• _TASK PROMPT_
Each entry below should be returned exactly as is, with the pictures removed.

Stored data
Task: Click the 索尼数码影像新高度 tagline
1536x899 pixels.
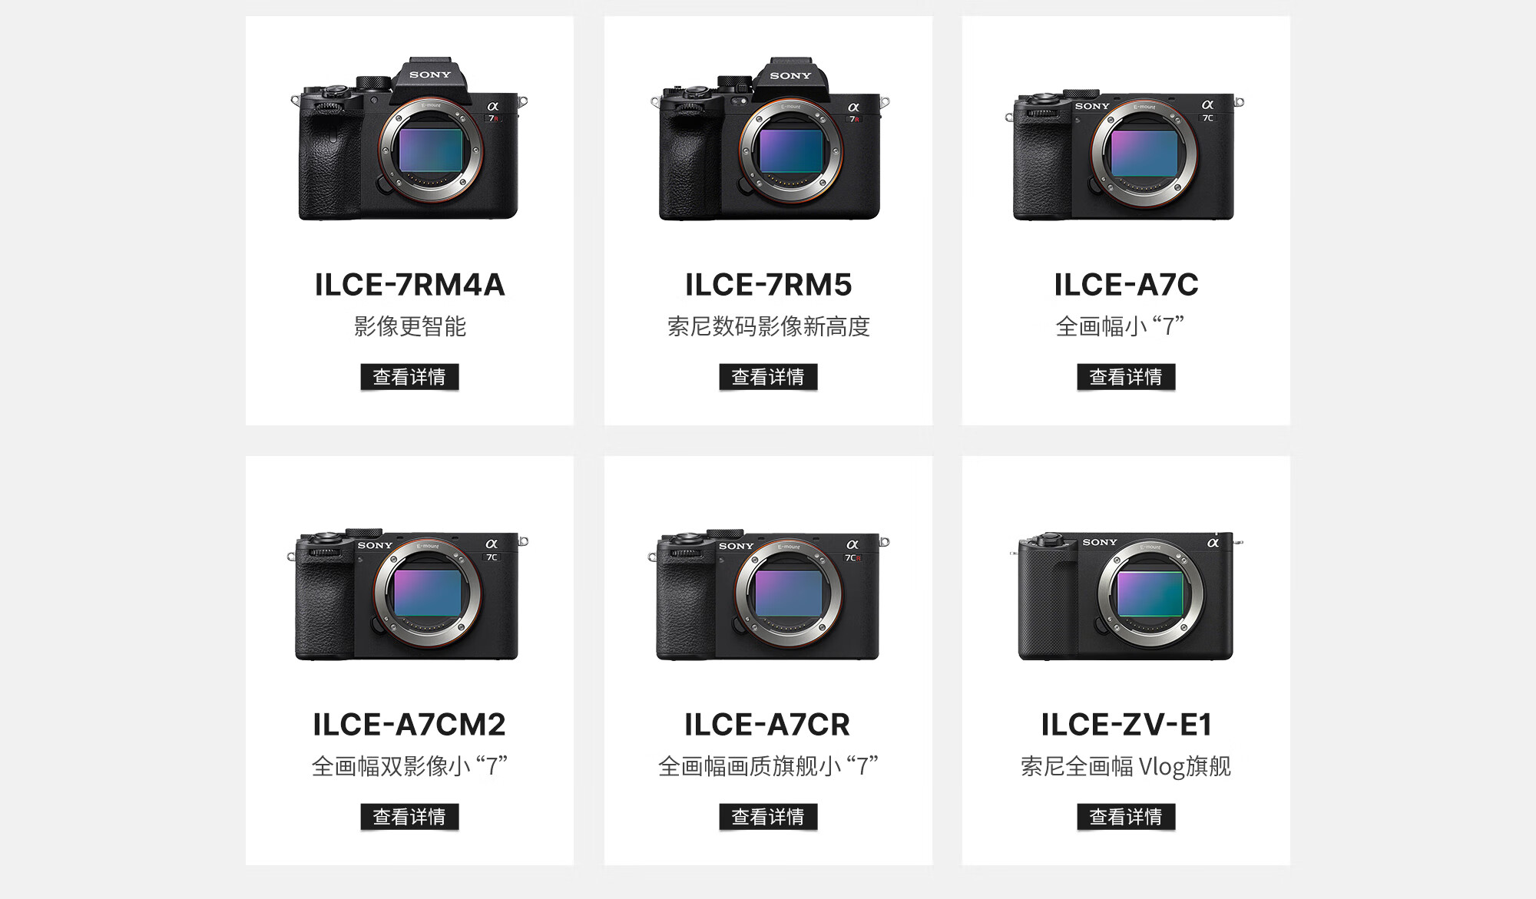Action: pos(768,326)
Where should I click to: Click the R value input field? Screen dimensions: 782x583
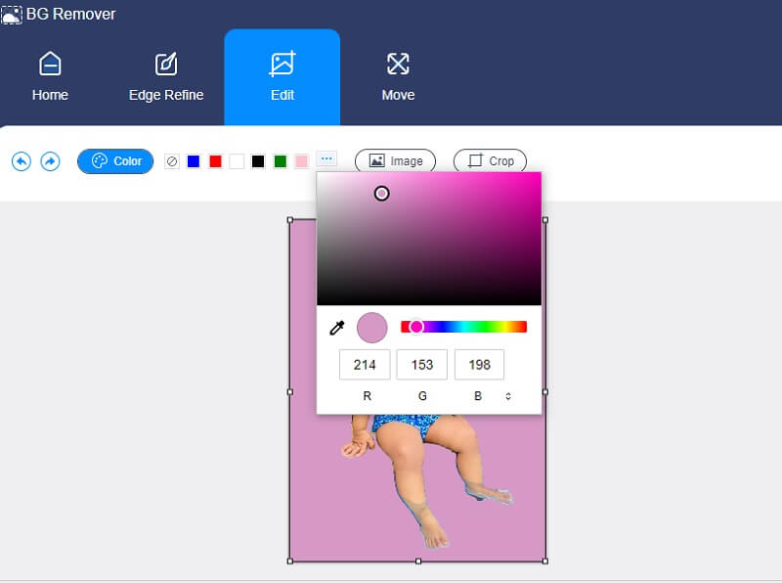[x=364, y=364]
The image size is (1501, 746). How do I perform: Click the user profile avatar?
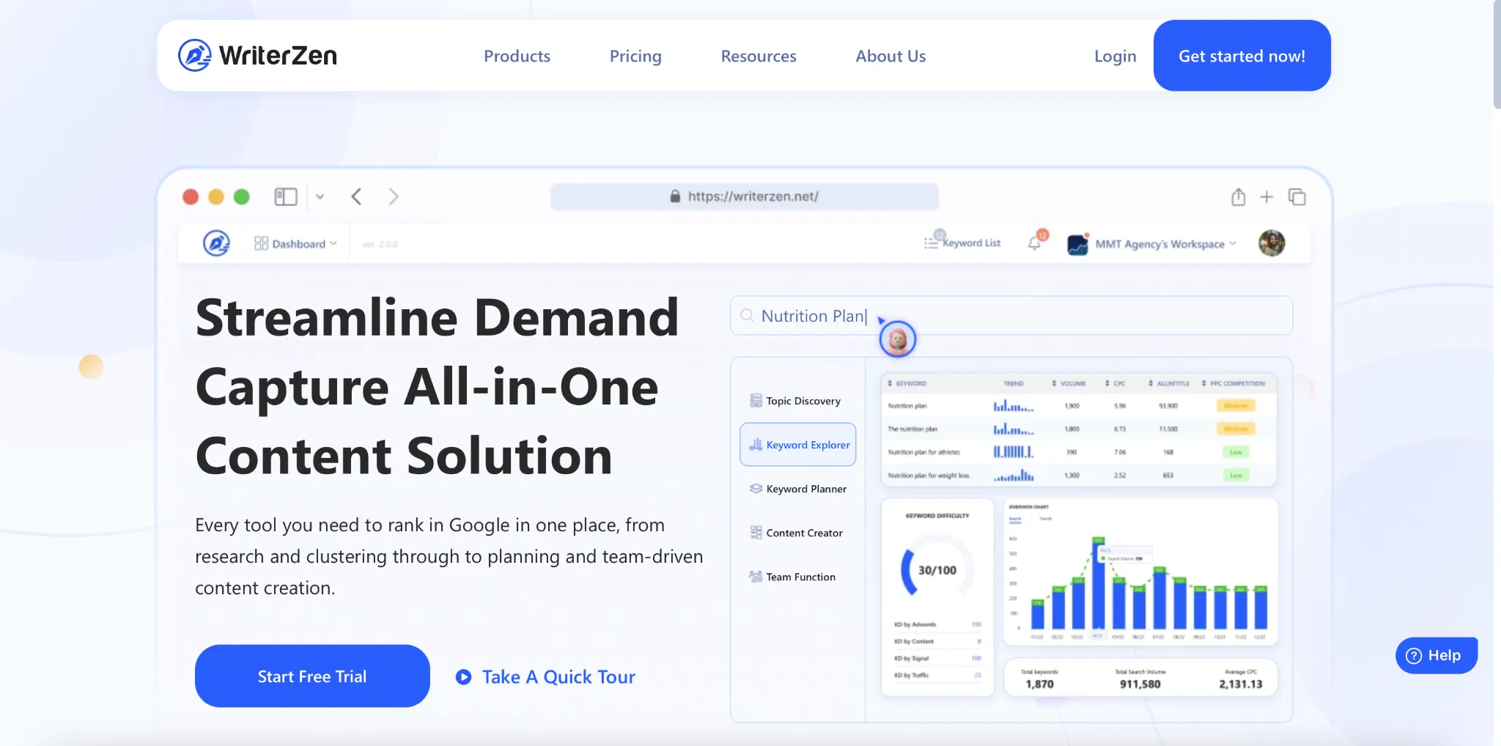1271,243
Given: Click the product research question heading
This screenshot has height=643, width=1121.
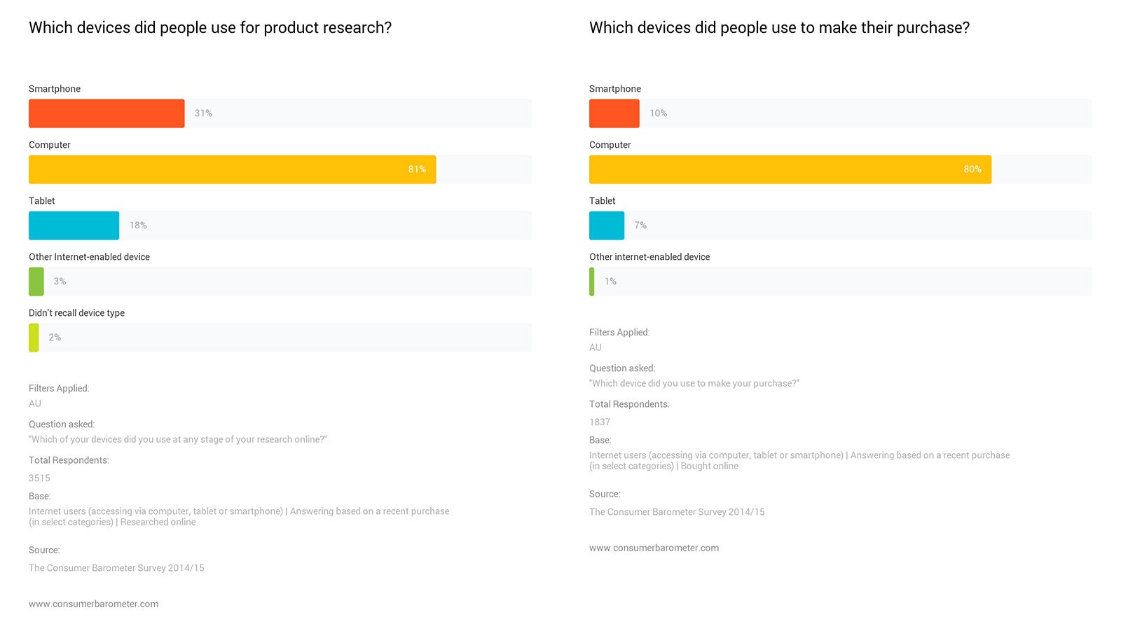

• _OUTPUT FOR THIS EXERCISE_
Task: Click the 索尼数码影像新高度 tagline
1536x899 pixels.
Action: pos(768,326)
Where should I click to: Click the R value input field? Screen dimensions: 782x583
[x=364, y=364]
The image size is (1501, 746). How do I perform: Click the user profile avatar?
1271,243
Given: Click the product research question heading
This screenshot has height=643, width=1121.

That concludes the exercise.